**Task details:** Please return the lines below verbatim, beginning at the one that has "height. (x=91, y=410)" and stopping after the one that has "Given: Toggle the ENTREES section chevron", and add no other lines.

-- Entries shown follows --

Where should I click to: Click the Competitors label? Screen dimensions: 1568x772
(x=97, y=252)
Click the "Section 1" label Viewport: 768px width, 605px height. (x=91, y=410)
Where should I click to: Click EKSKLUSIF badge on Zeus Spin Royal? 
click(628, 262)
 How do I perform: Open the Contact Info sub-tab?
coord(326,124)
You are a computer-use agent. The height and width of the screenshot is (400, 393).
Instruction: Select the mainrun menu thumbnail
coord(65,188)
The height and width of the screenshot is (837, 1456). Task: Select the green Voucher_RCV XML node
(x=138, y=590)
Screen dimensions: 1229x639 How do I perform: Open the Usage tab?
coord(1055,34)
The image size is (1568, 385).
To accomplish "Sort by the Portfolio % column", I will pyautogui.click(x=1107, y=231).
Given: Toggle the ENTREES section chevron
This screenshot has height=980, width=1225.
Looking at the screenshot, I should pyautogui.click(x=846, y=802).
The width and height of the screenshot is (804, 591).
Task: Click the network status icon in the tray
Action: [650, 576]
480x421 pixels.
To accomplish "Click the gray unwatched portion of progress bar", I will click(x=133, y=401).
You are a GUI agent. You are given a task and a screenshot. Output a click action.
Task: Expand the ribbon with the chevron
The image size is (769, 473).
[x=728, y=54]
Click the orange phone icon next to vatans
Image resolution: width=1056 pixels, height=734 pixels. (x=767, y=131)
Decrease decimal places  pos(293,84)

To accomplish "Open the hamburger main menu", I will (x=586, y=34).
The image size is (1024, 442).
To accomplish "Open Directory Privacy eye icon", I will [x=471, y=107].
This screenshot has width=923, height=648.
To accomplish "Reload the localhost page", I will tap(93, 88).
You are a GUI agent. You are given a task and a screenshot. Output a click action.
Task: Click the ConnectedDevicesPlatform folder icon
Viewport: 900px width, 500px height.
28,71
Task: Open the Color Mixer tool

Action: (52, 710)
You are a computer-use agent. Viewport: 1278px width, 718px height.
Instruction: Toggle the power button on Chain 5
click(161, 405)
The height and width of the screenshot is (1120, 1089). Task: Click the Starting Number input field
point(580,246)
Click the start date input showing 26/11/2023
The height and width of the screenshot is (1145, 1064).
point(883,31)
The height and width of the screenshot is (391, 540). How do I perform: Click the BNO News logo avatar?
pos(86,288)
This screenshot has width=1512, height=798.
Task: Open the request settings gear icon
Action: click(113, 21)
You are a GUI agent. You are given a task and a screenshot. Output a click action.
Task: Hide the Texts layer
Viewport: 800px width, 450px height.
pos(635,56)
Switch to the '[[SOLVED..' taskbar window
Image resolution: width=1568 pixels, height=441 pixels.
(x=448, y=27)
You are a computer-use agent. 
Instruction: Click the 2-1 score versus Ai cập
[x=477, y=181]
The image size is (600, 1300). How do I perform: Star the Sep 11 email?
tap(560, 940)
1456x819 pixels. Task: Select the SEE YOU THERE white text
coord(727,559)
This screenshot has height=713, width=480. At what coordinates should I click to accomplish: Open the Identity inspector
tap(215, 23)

-- Entries shown concluded --

**The completed task:**
Click the "Section 1" label Viewport: 768px width, 605px height. (x=91, y=410)
Where should I click to: Click EKSKLUSIF badge on Zeus Spin Royal? 
click(628, 262)
 How do I perform: Open the Contact Info sub-tab?
coord(326,124)
You are a computer-use agent. The height and width of the screenshot is (400, 393).
Instruction: Select the mainrun menu thumbnail
coord(65,188)
The height and width of the screenshot is (837, 1456). Task: Select the green Voucher_RCV XML node
(x=138, y=590)
Screen dimensions: 1229x639 How do I perform: Open the Usage tab?
coord(1055,34)
The image size is (1568, 385).
To accomplish "Sort by the Portfolio % column", I will pyautogui.click(x=1107, y=231).
Given: Toggle the ENTREES section chevron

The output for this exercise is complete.